Photography’s influence on Painting
Fine Art Photography and its influence on painting in the late nineteenth century, and early twentieth century.
To be fair to photography, especially 'fine art photography,' painting has had a few millennia head start in developing its vast expressive palette. Invented just over two hundred years ago, in 1822, photography is a comparative baby.
Below is the first photograph ever taken, by photography’s inventor, the Frenchman, Nicéphore Niépce
Today, this first photograph would be regarded as ‘documenting a subject’. It is far removed from ‘expressive photography’, or ‘Fine Art Photography’ as it has come to be known.
Up until the late nineteenth-century, photography was seen as a simple mechanical process for documenting reality with precision. As it became more widespread, however, some photographers began experimenting with their medium, playing, not only with subject matter, but with light, with lenses, and with darkroom processes, to produce conceptualised photographic images; images that rose above the mere surface of the object being captured on film.
The expressive techniques they used were certainly different from those used by painters, but the result was the same: images provoking a powerful emotional and thoughtful response. This was the beginning of ‘Fine Art Photography’.
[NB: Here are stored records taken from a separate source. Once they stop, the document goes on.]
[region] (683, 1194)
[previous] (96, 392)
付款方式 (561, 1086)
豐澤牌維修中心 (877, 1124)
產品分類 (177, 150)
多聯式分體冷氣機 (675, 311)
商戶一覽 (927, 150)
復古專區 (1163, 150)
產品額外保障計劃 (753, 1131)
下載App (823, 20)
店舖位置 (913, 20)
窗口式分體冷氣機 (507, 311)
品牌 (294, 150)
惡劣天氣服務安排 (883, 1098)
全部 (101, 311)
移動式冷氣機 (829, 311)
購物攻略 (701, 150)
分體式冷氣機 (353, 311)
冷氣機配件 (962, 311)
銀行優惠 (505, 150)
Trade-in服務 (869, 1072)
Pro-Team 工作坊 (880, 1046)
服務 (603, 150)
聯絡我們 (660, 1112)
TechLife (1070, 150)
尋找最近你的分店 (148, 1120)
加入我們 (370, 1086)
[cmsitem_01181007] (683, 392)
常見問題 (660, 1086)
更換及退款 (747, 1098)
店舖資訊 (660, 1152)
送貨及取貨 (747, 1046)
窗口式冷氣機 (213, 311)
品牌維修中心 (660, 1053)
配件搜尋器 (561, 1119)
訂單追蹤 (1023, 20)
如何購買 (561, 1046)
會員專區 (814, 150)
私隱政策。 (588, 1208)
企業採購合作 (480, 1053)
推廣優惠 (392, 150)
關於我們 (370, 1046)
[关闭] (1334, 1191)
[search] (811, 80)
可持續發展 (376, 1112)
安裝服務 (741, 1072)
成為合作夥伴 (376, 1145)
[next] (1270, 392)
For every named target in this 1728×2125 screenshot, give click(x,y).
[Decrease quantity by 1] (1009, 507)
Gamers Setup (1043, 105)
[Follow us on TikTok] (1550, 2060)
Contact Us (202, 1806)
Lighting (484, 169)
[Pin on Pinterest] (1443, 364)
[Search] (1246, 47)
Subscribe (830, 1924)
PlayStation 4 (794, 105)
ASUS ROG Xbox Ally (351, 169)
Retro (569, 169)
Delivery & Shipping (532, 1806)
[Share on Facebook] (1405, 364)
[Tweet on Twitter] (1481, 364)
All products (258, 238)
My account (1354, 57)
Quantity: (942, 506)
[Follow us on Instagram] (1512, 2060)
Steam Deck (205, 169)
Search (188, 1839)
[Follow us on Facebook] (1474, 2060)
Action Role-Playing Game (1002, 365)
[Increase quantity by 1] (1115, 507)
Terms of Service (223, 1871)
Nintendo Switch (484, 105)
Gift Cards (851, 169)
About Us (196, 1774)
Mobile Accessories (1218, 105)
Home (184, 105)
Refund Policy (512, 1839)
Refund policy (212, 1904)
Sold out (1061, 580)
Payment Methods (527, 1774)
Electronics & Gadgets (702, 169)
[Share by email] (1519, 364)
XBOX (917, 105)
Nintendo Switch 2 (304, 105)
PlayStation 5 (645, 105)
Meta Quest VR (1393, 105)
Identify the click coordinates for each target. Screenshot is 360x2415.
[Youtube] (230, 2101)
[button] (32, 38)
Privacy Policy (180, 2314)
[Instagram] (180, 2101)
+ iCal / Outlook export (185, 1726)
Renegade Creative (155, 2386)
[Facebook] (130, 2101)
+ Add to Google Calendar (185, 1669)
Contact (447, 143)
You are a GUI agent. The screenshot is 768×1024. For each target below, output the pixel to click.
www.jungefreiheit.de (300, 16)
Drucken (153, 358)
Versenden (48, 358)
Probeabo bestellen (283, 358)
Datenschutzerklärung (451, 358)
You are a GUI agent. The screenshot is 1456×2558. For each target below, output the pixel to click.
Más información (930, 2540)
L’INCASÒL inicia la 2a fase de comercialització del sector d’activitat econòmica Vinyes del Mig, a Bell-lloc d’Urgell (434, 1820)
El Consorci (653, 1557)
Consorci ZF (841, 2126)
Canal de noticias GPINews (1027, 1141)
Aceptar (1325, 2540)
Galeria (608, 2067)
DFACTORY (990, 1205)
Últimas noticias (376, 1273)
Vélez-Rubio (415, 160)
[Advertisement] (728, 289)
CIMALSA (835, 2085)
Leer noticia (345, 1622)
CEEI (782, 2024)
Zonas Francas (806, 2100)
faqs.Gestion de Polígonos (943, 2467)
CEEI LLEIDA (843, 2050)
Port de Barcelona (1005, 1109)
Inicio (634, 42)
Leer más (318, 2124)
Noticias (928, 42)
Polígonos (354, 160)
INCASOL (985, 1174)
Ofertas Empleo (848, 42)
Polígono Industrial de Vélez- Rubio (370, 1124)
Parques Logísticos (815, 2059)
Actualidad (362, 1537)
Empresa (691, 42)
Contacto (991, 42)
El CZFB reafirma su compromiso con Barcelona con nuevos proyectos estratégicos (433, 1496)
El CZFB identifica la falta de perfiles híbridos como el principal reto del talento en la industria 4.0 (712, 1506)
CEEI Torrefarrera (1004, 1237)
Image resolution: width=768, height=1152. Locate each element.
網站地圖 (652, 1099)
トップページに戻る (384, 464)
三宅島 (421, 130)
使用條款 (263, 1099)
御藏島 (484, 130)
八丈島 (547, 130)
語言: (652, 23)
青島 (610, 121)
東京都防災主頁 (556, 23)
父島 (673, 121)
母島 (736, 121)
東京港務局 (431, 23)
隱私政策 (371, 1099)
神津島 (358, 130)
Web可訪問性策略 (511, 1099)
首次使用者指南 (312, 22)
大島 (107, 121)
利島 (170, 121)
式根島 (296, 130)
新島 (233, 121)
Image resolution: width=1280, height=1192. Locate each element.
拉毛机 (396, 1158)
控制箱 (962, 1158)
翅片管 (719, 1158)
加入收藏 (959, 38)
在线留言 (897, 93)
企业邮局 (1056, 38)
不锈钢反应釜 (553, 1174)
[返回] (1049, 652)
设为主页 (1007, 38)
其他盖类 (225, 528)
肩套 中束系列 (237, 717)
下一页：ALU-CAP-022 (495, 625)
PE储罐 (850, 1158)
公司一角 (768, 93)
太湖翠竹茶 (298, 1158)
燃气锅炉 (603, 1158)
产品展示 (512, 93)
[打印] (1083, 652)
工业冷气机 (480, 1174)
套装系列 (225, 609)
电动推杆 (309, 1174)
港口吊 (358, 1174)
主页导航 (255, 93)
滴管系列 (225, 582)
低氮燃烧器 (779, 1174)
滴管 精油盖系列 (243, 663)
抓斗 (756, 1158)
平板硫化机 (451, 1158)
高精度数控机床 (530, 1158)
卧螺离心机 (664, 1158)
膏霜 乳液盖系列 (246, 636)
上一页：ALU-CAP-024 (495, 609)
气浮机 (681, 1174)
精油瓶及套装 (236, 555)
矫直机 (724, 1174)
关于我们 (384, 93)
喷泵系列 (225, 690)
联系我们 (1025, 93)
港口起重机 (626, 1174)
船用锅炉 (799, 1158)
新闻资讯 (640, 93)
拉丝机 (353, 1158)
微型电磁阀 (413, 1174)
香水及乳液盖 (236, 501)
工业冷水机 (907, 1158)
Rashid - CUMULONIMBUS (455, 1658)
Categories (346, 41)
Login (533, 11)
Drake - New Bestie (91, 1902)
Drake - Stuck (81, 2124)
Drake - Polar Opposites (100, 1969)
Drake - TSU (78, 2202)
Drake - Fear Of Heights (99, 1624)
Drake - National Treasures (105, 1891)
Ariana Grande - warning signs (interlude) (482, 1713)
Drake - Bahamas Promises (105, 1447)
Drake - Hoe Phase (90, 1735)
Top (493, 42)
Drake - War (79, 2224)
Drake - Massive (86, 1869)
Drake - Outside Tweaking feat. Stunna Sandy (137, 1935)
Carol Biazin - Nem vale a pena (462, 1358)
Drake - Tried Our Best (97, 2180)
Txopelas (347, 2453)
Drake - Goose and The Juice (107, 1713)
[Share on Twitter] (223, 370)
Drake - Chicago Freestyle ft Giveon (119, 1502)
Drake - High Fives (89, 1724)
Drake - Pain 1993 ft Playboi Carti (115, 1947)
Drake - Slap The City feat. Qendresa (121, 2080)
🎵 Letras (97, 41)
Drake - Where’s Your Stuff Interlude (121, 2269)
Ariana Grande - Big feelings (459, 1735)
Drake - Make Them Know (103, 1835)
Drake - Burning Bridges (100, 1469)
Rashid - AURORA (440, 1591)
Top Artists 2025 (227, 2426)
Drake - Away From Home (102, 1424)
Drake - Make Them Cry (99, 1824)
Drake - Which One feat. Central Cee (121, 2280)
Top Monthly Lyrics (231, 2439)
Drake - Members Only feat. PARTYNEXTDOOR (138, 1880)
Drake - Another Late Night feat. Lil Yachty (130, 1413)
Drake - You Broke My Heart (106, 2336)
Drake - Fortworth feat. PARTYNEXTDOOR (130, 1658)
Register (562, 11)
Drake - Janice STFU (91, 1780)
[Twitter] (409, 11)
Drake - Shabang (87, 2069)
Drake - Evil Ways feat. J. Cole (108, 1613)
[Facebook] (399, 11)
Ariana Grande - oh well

Photography was encroaching on the world of painting, not only in terms of its capacity to depict its subjects realistically, but in terms of its now increasingly expressive manifestations. With fine art photography continuing to snap at painting’s heels, where were the painters to go? They began producing images ever further way from depictions of the ‘real’. They delved into the mind, and - as in the case of the ‘Cubism movement’, led by Picasso and Braque - explored the very nature of perception itself. They delved ever deeper into the recesses of the mind, into the subconscious, giving rise to the ‘Surrealist Movement’ - its leading exponents, Salvador Dali and Max Ernst.
As painters departed, further and further, from representing the ‘real’, photographers followed. Painting, now, was starting to influence photography. Surrealism seeped into the work of photographers, early exponents of this form being, Angus Mc Bean, Florence Henri and Man Ray. Again, under the influence of painting, Cubist Photography emerged. This used photo-montage to create multifaceted perspectives of an object, landscape, or person.
Today, painting and fine art photography continue to influence, and mutually benefit, one another, creating an ever-richer pallet of creative and expressive tools. When Nicéphore Niépce invented photography and took the very first photograph, all those years ago in 1822, never, in his wildest dreams, could he have imagined the creative heights photography has scaled today.